Net foreign direct investment (FDI) into the country declined sharply to $1.5 billion during April 2024-February 2025 from $11.5 billion in the same period a year ago due to higher repatriation and outward FDI from India.
However, gross FDI into India remained elevated, with 15.2 per cent year-on-year (Y-o-Y) growth to $75.1 billion in April 2024-February 2025. It was $65.2 billion in April 2023-February 2024, according to Reserve Bank of India (RBI) data.
The State of the Economy report in the April 2025 bulletin noted that Singapore was the largest source of equity inflows with a share of 29.8 per cent, followed by Mauritius and the US. Manufacturing sector accounted for the highest share (24.1 per cent) of FDI inflows, followed by financial services and electricity.
Repatriation/disinvestment by those who made direct investments in India rose to $48.9 billion during the 11-month period of 2024-25. It was up from $40.7 billion in April 2023-February 2024, RBI data showed.
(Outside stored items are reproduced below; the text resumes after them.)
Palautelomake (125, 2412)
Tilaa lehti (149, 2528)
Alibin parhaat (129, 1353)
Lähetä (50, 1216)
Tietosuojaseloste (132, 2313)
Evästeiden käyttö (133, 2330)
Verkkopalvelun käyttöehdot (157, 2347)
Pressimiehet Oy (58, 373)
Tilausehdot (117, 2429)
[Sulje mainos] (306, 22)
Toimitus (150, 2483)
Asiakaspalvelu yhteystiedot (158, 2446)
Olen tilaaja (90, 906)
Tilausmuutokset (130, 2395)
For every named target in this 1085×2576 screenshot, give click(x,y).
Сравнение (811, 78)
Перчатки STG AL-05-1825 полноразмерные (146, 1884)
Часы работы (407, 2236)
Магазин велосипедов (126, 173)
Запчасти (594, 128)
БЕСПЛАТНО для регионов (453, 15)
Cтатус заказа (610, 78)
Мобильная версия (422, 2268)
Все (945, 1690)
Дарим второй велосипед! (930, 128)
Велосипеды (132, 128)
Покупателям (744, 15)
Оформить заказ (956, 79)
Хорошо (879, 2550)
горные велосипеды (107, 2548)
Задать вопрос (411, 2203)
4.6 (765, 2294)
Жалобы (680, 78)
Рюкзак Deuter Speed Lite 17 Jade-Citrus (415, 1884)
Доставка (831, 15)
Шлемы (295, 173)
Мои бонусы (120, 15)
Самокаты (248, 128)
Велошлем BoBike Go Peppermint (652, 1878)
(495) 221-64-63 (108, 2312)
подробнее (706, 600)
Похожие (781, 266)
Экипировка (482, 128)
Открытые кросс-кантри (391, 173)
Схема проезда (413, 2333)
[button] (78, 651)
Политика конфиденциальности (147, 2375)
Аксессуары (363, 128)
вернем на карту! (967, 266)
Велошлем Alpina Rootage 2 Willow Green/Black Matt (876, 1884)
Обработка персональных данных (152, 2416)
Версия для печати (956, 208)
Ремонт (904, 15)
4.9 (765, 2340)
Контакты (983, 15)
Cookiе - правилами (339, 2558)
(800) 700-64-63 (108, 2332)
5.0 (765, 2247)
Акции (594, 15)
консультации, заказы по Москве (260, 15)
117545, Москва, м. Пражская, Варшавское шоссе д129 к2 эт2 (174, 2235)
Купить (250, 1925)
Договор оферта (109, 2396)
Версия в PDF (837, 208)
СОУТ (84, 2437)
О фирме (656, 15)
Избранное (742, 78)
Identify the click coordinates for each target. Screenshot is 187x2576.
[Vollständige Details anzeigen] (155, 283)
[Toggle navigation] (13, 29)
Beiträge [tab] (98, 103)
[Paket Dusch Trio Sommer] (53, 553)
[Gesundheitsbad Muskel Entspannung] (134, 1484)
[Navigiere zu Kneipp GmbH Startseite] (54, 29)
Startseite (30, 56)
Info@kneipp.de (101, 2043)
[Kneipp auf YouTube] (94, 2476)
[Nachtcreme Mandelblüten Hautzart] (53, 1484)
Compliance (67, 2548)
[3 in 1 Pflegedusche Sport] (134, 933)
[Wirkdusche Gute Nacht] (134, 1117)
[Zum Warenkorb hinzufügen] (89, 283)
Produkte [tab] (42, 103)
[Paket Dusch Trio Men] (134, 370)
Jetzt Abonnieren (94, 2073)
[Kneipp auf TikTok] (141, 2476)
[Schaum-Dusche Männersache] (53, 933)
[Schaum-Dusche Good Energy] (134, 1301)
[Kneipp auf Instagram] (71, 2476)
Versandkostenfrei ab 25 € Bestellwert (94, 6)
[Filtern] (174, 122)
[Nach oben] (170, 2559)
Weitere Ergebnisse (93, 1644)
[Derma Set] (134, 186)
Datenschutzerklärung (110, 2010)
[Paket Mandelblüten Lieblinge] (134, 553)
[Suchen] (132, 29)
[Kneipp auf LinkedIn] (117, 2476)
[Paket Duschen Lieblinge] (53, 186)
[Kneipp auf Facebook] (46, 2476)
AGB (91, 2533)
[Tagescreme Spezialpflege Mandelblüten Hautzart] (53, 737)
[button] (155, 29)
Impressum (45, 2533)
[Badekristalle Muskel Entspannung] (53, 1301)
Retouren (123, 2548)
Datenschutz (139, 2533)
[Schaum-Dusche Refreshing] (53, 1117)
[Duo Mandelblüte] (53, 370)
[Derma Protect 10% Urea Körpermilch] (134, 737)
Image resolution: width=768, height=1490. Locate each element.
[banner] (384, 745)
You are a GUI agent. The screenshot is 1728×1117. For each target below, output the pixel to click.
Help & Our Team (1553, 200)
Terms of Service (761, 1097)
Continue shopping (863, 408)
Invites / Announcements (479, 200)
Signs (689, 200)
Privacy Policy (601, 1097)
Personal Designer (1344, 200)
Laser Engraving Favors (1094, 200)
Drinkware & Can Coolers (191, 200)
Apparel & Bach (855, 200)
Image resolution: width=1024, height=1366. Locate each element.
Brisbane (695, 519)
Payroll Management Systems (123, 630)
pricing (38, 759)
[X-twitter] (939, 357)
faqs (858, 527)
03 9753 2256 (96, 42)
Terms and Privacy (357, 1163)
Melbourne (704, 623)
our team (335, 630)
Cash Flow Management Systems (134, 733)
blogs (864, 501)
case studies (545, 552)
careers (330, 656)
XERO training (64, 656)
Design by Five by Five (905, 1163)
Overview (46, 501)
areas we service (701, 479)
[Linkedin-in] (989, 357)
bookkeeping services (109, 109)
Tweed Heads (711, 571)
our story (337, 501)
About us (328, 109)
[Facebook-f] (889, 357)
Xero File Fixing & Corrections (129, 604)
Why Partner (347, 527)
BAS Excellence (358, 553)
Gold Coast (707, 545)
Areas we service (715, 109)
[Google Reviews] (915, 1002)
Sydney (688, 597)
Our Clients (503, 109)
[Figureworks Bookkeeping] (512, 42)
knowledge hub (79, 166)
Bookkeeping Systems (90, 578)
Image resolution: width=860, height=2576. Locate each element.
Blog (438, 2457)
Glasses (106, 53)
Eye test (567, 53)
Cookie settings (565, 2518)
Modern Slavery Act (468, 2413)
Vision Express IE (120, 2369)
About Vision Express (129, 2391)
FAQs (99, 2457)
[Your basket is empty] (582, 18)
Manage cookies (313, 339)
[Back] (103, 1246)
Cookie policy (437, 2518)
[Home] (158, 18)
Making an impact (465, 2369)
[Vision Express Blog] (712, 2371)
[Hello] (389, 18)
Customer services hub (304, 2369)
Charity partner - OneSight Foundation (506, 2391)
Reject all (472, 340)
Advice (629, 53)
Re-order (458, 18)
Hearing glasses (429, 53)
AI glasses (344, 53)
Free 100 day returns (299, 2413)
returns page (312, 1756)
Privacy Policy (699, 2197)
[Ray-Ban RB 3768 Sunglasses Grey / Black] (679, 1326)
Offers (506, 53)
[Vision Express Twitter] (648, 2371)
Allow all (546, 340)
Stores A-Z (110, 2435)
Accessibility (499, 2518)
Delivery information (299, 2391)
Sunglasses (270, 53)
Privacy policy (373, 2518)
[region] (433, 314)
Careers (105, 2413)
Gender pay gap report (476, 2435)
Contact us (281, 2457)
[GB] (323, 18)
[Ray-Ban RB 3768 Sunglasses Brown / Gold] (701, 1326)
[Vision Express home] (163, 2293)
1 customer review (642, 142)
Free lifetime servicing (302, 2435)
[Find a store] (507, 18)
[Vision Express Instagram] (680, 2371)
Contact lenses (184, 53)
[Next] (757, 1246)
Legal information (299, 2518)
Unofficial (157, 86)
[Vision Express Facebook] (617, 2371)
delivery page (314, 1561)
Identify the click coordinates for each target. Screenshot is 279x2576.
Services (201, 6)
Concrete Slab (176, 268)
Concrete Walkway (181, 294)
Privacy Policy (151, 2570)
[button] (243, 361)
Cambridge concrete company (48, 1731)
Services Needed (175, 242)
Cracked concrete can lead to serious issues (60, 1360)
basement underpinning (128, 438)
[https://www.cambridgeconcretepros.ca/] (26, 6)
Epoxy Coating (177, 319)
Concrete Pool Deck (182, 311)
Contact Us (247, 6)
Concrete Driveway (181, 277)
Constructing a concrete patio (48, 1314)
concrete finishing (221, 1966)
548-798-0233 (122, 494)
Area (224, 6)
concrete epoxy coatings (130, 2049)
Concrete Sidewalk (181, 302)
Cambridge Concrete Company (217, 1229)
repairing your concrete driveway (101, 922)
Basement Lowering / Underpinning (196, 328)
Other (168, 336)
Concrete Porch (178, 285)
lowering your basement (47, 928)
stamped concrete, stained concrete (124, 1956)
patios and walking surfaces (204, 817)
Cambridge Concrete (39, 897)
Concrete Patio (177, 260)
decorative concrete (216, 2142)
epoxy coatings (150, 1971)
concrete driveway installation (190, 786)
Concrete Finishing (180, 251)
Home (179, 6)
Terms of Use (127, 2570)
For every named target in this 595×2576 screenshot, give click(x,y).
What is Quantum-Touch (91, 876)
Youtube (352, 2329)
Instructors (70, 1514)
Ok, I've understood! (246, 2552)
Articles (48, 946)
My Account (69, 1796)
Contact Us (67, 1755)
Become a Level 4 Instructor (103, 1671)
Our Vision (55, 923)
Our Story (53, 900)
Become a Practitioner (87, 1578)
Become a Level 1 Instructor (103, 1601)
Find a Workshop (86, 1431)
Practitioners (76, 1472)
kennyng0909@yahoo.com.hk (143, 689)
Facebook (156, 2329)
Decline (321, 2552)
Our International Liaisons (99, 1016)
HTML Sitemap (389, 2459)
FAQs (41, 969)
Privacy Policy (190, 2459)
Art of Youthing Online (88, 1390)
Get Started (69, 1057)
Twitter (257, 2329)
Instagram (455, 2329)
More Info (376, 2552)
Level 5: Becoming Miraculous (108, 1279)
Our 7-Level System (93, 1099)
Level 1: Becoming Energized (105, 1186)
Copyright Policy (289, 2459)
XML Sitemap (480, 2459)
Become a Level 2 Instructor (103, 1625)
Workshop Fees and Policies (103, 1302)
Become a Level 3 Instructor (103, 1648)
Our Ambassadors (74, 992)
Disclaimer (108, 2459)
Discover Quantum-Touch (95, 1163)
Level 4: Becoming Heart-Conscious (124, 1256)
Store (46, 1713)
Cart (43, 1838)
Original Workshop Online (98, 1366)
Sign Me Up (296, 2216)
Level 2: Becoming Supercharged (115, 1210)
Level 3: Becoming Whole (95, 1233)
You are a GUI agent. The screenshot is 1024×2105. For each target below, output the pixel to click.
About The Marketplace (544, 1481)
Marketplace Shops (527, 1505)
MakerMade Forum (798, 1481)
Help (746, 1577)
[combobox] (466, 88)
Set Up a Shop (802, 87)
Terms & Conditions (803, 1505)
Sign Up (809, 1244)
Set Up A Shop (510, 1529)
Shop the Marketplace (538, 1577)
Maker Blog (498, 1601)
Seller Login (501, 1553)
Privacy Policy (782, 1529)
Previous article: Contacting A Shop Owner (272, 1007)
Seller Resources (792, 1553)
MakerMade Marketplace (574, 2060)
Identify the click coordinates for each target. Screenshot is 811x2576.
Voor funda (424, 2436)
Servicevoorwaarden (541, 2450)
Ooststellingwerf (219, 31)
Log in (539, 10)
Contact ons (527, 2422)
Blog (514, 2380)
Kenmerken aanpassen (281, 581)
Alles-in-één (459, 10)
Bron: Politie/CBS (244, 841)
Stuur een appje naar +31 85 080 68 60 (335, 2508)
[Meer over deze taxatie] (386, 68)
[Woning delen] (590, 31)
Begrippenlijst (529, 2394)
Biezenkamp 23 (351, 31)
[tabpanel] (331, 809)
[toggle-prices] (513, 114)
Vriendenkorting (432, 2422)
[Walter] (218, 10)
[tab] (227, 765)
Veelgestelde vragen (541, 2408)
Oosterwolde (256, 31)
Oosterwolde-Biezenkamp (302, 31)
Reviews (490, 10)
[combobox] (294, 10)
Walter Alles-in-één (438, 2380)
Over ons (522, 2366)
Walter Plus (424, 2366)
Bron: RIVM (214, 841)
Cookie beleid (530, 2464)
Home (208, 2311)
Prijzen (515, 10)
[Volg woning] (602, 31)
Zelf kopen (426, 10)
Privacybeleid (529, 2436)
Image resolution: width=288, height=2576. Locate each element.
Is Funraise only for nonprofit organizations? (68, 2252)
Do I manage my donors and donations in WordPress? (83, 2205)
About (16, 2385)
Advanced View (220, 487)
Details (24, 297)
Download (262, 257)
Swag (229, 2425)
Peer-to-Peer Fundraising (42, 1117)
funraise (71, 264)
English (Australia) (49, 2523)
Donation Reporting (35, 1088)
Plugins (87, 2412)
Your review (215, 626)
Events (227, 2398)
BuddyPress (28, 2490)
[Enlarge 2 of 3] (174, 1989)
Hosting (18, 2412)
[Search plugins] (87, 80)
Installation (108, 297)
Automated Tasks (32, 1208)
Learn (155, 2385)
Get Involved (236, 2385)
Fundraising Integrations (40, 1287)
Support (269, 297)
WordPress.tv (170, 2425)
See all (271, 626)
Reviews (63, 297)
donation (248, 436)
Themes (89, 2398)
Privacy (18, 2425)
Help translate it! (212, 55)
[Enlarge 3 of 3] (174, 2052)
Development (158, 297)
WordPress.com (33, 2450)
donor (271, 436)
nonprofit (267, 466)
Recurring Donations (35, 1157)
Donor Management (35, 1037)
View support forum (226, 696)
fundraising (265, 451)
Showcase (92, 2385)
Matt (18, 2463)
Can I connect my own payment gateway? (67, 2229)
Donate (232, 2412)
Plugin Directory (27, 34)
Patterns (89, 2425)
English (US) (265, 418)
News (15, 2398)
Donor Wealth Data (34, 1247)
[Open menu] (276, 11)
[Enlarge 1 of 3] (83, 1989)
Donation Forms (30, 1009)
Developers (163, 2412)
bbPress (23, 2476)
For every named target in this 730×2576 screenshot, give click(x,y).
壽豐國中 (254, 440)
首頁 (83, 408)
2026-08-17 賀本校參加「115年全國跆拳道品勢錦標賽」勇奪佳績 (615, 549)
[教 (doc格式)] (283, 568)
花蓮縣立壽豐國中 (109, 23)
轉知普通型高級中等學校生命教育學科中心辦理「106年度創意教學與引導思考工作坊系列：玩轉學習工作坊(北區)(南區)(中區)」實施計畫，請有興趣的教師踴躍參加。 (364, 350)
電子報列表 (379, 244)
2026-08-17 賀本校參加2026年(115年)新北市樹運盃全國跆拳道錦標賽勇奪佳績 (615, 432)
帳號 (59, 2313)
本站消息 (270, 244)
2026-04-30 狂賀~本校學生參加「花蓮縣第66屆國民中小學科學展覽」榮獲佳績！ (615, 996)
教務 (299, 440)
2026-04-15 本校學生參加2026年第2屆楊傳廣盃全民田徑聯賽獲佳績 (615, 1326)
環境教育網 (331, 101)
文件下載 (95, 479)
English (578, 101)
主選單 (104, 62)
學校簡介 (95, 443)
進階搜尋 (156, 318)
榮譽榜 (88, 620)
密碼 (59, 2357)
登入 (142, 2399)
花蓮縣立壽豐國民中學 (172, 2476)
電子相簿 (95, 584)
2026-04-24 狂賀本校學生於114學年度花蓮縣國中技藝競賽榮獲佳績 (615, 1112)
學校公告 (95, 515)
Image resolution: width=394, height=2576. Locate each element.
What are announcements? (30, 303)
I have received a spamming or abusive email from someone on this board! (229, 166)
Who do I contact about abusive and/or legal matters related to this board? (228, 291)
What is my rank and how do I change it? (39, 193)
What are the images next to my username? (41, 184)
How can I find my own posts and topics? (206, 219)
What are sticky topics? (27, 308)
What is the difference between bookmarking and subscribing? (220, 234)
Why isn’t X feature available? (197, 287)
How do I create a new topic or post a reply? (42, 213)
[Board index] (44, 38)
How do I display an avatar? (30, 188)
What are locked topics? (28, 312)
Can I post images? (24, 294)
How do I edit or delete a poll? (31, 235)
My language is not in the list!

Overseas investments made by Indian firms (outward FDI) rose sharply to $24.8 billion in April 2024-February 2025 from $13 billion a year ago. Globally, the US remains the most favoured destination for inward FDI and is the second largest destination for overseas direct investment (ODI) from India in recent years. Moreover, multinationals have been redirecting their investment plans to the US, influenced by recent policy announcements, it said.